SOLUTION: Determine whether the lines L1 and L2 are parallel, skew, or intersecting. L1: x = 6+4t, y = 8-2t, z = 2+6t L2: x = 4+16s, y = 12-8s, z = 16+20s

Consider the guiding vectors of these lines.

The guiding vectors are comprised of the coefficients of parametric equations.


For line L1 the guiding vector is  ( 4,-2,6);

For line L2 the guiding vector is  (16,-8,20).


It is clearly seen that the guiding vectors are not proportional - hence, lines L1 and L2 are not parallel.
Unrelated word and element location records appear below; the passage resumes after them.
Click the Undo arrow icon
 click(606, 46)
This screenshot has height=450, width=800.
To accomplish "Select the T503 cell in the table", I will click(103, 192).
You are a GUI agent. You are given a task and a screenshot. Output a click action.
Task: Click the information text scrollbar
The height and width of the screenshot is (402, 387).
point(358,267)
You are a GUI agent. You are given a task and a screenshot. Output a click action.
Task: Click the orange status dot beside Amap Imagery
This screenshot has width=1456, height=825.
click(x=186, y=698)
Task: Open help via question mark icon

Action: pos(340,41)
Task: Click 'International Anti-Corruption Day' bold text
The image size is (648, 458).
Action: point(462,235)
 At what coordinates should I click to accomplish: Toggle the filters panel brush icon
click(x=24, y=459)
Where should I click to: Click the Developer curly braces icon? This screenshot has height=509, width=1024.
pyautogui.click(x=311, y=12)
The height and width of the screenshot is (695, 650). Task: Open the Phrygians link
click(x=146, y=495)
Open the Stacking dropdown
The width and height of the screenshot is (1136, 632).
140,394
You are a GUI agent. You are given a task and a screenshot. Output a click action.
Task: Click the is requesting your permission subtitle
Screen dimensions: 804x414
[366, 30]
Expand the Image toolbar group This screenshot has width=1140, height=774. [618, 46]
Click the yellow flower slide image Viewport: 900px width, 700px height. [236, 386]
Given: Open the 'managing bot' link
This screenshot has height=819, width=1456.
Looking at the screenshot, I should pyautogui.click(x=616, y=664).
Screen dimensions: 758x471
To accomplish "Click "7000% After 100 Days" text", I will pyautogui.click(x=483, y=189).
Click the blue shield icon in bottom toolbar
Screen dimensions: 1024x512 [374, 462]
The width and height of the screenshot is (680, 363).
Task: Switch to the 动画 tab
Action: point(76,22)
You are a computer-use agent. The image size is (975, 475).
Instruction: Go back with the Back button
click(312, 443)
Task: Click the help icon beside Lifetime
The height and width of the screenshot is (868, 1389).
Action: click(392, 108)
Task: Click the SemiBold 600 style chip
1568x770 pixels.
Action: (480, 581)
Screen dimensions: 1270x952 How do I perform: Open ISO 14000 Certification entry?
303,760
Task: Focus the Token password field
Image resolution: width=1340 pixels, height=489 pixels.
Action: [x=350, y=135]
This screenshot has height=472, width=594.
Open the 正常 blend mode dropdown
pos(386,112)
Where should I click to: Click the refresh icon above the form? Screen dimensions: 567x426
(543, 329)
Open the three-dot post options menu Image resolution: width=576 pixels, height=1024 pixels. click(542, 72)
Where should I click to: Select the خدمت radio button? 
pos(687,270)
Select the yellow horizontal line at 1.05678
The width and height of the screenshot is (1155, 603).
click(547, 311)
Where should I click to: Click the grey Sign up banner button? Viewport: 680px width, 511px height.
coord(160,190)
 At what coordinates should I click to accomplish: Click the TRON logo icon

To find out, if the lines L1 and L2 do intersect, you should consider this system of 3 equations in 2 unknowns

    6 + 4t =  4 + 16s,     (1)
    8 - 2t = 12 -  8s,     (2)
    2 + 6t = 16 + 20t.     (3)


Multiply equation (2) by 2 (both sides).  Keep equation (1) as is.  You will get

    6 + 4t =  4 + 16s,     (1')
   16 - 4t = 24 - 16s.     (2')


Add equations (1) and (2').  The terms with "t" will cancel each other; the terms with "s" will cancel each other, too.
Thus, you will get a self-contradictory equality

      22   =    28.


It means that the system of equations (1), (2) has no solutions (is inconsistent).


From it, we conclude that the system of equations (1), (2), (3) has no solutions.

So, lines L1 and L2 are skew lines in 3D : they are not parallel and are not intersecting.